Abwesend folgte Elias den aufgewühlten Sicherheitsleuten mit den Augen. Wie Ameisen liefen sie durcheinander, tauschten Blicke oder Worte. Befehle wurden barsch erteilt, doch keinen davon konnte Elias verstehen. Zahlenkombinationen, Codes oder einfach so schnell, dass sein müder Geist nicht folgen konnte. Es war ihm auch vollkommen egal. Er war fix und fertig. Irgendein Arzt untersuchte ihn von oben bis unten, aber konnte außer ein paar Prellungen und Schürfwunden keinen Schaden feststellen. Die offenen Stellen wurden desinfiziert und verbunden. Um seinen Kreislauf etwas zu stabilisieren, spritzte ihm jemand eine Zuckerlösung.

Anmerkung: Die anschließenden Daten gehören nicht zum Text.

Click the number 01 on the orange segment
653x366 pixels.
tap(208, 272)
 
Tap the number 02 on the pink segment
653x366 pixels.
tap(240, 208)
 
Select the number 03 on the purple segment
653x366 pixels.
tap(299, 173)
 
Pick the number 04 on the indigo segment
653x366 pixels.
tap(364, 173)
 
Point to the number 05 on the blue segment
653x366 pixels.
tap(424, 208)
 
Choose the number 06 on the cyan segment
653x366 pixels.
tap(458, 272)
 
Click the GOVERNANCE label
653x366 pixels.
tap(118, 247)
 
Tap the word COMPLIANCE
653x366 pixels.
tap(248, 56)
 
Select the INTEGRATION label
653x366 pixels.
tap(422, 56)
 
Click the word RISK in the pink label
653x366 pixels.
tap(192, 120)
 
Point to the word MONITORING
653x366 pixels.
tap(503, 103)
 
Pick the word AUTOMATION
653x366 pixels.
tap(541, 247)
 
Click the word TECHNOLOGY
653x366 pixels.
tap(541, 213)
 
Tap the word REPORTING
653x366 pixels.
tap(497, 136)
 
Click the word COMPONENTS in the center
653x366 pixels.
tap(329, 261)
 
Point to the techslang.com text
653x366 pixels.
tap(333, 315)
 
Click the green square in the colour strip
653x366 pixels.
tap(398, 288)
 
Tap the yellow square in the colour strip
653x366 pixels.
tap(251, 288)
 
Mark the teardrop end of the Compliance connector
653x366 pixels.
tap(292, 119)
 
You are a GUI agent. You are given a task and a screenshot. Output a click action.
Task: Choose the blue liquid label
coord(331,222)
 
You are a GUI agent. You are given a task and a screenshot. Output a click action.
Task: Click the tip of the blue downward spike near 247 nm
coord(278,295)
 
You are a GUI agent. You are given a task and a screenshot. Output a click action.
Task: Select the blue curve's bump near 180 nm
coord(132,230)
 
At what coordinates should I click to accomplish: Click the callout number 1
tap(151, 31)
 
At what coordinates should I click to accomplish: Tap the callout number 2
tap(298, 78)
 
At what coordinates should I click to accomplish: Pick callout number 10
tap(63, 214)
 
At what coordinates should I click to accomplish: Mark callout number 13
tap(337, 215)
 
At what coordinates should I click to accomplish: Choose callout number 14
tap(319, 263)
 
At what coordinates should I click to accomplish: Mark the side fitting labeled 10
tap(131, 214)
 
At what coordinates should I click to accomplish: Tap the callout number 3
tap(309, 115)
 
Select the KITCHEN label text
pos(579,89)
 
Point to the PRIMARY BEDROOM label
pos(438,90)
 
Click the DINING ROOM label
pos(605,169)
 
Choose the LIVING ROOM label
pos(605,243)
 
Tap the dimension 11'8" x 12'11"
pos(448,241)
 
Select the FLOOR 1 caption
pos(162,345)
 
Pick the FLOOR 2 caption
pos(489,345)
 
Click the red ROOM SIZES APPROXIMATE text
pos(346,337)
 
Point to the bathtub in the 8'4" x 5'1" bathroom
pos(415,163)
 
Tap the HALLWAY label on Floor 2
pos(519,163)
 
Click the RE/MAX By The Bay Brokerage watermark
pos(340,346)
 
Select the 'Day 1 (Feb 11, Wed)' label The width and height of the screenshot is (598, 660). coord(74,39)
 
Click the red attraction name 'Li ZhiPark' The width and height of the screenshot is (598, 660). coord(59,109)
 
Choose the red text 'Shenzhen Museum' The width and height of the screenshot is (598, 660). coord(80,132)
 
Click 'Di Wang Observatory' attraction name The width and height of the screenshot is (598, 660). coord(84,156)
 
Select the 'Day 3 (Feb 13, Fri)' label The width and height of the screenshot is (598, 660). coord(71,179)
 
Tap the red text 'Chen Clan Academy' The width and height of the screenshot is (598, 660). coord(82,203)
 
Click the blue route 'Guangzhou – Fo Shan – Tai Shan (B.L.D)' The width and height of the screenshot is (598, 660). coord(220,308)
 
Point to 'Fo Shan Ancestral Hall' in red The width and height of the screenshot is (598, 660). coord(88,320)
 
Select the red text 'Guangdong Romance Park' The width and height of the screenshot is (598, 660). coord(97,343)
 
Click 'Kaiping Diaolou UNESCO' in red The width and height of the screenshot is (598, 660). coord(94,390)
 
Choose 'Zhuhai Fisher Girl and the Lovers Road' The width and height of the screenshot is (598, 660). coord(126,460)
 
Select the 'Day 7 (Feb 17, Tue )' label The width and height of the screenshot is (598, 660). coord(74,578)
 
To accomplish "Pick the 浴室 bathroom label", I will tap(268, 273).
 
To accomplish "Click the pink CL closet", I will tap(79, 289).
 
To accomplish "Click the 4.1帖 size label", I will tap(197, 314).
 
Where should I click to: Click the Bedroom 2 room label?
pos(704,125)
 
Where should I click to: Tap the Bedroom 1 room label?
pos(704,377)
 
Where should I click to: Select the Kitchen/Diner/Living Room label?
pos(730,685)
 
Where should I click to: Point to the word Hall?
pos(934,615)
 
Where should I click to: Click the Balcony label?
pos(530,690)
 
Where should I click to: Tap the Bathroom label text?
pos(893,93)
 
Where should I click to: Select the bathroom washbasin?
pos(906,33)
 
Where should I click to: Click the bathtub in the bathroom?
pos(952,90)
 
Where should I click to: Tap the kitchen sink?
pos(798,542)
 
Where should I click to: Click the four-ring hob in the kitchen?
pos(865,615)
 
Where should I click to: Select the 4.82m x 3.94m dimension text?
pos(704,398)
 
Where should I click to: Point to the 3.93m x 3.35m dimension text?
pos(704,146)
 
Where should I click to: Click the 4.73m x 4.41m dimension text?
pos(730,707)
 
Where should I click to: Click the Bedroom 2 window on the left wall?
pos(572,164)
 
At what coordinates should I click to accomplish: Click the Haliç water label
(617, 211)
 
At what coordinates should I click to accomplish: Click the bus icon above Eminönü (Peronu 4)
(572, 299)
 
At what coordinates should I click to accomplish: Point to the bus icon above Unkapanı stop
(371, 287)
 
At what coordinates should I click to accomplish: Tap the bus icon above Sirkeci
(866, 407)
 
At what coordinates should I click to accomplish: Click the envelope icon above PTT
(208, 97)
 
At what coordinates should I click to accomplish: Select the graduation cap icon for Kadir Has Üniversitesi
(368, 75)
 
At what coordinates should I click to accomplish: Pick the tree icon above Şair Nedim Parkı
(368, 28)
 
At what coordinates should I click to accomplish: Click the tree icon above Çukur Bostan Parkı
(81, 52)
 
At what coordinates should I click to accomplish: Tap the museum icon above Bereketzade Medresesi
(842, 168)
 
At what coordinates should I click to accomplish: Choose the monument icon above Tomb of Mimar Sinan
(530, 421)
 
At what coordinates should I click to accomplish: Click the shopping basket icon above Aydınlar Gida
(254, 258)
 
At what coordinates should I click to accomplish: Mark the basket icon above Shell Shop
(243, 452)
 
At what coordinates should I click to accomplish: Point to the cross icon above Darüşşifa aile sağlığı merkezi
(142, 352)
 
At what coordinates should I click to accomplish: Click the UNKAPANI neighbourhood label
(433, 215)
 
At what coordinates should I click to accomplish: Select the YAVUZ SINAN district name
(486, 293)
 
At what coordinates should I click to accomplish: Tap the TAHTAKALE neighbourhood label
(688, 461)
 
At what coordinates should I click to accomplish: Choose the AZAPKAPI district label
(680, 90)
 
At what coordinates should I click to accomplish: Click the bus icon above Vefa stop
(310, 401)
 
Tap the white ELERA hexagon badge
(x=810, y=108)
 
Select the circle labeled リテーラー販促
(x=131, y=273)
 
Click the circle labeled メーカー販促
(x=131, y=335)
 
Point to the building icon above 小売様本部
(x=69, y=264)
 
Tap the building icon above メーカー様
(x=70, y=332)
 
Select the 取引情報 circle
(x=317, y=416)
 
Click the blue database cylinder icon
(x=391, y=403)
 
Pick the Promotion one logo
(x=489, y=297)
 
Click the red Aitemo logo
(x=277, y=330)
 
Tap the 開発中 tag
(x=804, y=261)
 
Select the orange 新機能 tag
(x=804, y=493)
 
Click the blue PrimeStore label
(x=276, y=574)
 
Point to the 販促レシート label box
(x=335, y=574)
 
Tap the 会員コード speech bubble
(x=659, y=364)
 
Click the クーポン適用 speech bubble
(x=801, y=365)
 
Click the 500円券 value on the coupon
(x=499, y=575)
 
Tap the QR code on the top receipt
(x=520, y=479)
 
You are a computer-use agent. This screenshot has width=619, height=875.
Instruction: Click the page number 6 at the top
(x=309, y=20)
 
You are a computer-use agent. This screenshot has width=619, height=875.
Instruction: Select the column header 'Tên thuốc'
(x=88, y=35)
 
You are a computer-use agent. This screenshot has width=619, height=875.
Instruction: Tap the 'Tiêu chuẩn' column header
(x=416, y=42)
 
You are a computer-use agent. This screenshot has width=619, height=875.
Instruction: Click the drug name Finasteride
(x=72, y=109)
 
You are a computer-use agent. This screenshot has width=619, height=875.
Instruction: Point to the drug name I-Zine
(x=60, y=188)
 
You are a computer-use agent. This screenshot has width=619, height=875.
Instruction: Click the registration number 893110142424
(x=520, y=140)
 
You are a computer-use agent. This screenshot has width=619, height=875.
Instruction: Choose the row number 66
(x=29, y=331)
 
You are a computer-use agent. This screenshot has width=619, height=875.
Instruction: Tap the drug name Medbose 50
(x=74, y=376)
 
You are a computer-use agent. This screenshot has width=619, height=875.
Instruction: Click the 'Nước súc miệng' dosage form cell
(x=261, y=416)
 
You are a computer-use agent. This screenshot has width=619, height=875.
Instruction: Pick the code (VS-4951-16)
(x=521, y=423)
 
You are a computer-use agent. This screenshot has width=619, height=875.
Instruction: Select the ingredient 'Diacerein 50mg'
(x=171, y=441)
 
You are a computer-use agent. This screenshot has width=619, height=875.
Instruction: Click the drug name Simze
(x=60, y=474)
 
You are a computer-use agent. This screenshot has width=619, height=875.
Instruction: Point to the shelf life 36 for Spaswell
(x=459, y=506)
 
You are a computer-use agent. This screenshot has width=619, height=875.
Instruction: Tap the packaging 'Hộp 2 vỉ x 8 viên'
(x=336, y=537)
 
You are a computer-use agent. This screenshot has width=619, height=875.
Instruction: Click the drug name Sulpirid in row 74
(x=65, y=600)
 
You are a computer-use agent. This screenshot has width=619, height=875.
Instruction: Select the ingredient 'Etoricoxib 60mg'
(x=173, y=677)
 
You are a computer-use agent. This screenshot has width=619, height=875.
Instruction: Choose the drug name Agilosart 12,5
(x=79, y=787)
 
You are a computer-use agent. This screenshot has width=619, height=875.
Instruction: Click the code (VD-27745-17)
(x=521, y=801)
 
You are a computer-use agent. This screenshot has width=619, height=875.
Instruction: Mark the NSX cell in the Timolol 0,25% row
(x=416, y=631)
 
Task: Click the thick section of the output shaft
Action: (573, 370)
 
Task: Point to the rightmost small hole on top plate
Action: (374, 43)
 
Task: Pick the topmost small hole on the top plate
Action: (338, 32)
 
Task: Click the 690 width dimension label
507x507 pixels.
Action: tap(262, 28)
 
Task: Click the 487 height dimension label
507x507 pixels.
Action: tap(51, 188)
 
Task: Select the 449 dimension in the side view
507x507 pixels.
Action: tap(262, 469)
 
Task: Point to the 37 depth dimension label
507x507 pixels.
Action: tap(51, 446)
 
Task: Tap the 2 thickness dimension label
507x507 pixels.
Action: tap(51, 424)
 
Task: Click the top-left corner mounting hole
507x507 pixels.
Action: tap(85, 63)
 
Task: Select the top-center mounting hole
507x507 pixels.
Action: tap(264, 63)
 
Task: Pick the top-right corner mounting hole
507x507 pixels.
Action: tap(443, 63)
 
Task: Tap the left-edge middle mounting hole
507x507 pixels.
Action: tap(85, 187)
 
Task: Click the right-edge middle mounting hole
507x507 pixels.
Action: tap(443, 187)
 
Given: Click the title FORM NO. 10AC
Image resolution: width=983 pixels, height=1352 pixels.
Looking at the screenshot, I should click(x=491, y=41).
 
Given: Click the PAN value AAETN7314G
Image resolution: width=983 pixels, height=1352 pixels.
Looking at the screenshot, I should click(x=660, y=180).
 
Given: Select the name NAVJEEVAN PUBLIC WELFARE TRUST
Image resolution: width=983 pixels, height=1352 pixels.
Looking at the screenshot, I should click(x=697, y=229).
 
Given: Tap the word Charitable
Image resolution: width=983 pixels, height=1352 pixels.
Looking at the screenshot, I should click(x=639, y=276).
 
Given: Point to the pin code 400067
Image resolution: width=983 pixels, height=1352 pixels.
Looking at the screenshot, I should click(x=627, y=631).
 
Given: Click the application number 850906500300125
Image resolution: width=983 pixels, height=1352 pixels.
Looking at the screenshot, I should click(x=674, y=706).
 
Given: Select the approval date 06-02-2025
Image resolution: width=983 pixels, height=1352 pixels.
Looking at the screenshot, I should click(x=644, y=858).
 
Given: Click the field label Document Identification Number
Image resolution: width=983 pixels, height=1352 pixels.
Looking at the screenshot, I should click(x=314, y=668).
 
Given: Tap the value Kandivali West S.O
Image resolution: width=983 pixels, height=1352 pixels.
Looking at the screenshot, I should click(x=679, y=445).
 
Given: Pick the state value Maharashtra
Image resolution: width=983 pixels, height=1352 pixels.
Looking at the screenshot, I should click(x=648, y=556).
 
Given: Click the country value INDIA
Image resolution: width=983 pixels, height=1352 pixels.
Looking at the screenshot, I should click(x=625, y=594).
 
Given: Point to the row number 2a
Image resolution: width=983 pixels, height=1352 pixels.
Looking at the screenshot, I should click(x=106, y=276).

»Oh mein Gott, Elias! Ich hatte solche Angst um dich!« Elias sah auf, als er die Stimme erkannte. Mrs Marquez stürzte ihrem Sohn entgegen und schob den Arzt mit Nachdruck aus dem Weg. Jemand musste ihr Bescheid gegeben haben. Stürmisch drückte sie Elias an ihre Brust. Normalerweise fühlte er sich für solche Zuneigungsbekundungen zu alt, aber in diesem Fall erwiderte er die Umarmung mindestens ebenso heftig. Er hatte nicht daran geglaubt, die Nacht zu überleben.